Die Umsetzung erfolgt in einer Novelle zum PKG und nicht in einer Neufassung, womit auch formell dokumentiert werden soll, dass bei der Umsetzung kein „Goldplating“ betrieben wurde und nur die unbedingt erforderlichen legistischen Schritte gesetzt wurden. Im Gesetz und den EB wird auch mehrfach auf den Proportionalitätsgrundsatz verwiesen – dies soll den Weiterbestand betrieblicher Pensionskassen ermöglichen.

Grundlage für die Zuständigkeit der EU für den gesamten Regelungsbereich ist die grenzüberschreitende Tätigkeit der IORP (Institutions for Occupational Retirement Provisions, EbAV – Einrichtungen der betrieblichen Altersvorsorge). Diese Tätigkeit wird in §§ 11a und 11 PKG grundsätzlich und in §§ 11c und 11d in Hinblick auf die grenzüberschreitende Übertragung geregelt. Nachdem die Tätigkeit von Pensionskassen und ähnlicher Institutionen sehr durch die lokale Sozial- und Steuergesetzgebung beeinflusst ist, wird die Bedeutung dieser Vorschriften weiterhin von untergeordneter Bedeutung bleiben.

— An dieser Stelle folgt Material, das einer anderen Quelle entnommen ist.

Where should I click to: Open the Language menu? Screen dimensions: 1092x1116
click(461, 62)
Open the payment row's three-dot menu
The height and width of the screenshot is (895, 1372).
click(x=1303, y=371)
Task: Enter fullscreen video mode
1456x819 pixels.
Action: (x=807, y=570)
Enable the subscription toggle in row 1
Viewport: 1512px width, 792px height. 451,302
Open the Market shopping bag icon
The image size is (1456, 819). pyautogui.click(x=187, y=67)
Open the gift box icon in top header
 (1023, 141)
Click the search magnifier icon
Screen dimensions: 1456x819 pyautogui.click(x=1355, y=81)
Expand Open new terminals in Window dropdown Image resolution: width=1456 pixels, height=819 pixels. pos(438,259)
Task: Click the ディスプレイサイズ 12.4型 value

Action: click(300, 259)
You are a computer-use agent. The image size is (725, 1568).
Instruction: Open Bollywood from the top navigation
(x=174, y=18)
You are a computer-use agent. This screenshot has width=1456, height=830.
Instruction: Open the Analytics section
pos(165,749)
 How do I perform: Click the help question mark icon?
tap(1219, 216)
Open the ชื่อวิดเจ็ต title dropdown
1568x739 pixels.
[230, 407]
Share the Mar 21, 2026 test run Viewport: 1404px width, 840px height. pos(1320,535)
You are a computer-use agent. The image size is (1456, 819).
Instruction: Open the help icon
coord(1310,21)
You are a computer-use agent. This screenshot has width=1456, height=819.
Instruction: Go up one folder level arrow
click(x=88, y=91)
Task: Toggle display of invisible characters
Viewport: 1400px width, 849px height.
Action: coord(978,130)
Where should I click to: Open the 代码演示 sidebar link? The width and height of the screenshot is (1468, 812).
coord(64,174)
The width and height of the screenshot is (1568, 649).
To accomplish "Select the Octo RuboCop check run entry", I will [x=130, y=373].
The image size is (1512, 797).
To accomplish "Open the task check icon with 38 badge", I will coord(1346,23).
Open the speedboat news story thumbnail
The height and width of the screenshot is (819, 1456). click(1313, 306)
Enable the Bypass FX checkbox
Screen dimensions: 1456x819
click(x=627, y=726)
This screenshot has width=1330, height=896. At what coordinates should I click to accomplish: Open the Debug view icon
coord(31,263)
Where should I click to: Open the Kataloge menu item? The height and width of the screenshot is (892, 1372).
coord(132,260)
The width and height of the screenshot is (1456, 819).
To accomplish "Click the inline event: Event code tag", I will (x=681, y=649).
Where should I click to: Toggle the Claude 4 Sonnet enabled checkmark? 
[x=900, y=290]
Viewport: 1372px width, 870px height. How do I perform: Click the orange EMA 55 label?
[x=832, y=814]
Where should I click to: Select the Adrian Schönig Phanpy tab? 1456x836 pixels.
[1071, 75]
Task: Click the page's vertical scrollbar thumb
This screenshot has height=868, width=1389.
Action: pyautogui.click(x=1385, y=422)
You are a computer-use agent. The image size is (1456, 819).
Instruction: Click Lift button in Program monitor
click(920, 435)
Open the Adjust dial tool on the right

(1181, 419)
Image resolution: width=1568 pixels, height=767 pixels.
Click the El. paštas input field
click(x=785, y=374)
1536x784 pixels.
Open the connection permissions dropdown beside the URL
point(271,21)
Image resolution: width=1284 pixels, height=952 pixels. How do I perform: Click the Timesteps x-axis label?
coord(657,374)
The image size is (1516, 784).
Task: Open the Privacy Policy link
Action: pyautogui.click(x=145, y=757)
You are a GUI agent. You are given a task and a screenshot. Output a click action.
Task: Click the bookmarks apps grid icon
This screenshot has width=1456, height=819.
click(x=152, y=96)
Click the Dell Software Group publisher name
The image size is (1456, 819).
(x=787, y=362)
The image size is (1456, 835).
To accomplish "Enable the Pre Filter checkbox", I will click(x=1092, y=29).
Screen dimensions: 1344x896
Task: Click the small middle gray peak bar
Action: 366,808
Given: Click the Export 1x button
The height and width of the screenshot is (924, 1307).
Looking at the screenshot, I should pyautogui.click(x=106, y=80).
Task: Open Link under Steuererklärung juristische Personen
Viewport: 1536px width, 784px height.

2. „Säule II“ für Pensionskassen

In den §§ 11 e bis 11 h PKG sowie in § 21a bis e wird die EU-Richtlinie hinsichtlich folgender Regelungsinhalte umgesetzt:

  • allgemeine Anforderungen an die Unternehmensführung
  • Vergütungspolitik
  • Übertragung von Aufgaben an Dritte
  • die Benennung von Schlüsselfunktionen (Risikomanagement, Interne Revision, Versicherungsmathematik), 
  • Anforderungen an die Qualifikation von Vorständen und Personen, die Schlüsselfunktionen innehaben
  • Vorgaben und Pflichten, die von Schlüsselfunktionen einzuhalten und zu beachten sind
  • die Ausweitung des Risikomanagements auch auf die Pensionskasse selbst samt einer eigenen Risikobeurteilung

Die versicherungsmathematische Funktion wird dabei so umgesetzt, dass das bestehende zweigliedrige System Aktuar-Prüfaktuar erhalten bleibt. Alle Funktionen bleiben grundsätzlich auslagerungsfähig. Festgelegt wird auch, dass es für die Schlüsselfunktionen sowie gegebenenfalls für Auslagerungen schriftliche Leitlinien geben muss.

3. Andere Änderungen

§ 25 PKG wird dahingehend abgeändert, dass alle quantitativen Veranlagungsvorschriften, einschließlich der 70%-Grenze für „risky assets“ gestrichen werden. Als einzige quantitative Grenze bleibt die Rückveranlagung bei Arbeitgebern (5 %).

Die Neuregelung der Depotbank (§ 26 PKG) bringt eine erweiterte Befugnis bzw Verpflichtung der Depotbank, nämlich eine Aufzeichnungspflicht für nicht im Depot zu verwahrende Vermögensgegenstände.

Die Bestimmungen zur Rechnungslegung und Abschlussprüfung werden materiell nicht geändert. Insbesondere erfolgt auch keine Verkürzung der Aufstellungsfrist. Die von einer anderen EU-Richtlinie geforderten und innerhalb einer kürzeren Frist abzugebenden Daten sind nicht Bestandteil des Jahresabschlusses.

Die Bezugsgrößen für das Eigenmittelerfordernis werden nicht mehr aus dem letzten, sondern aus dem aktuellen Bilanzstichtag abgeleitet. Das zusätzliche Eigenmittelerfordernis für die Sicherheits-VRG wird von 3,0 auf 3,3 % der Deckungsrückstellung erhöht.

Daneben werden einige weitere Änderungen betreffend Aufsicht, Anzeigepflichten und Strafen durchgeführt, sie sind ohne wesentliche Auswirkungen auf den gesamten Regelungsbestand.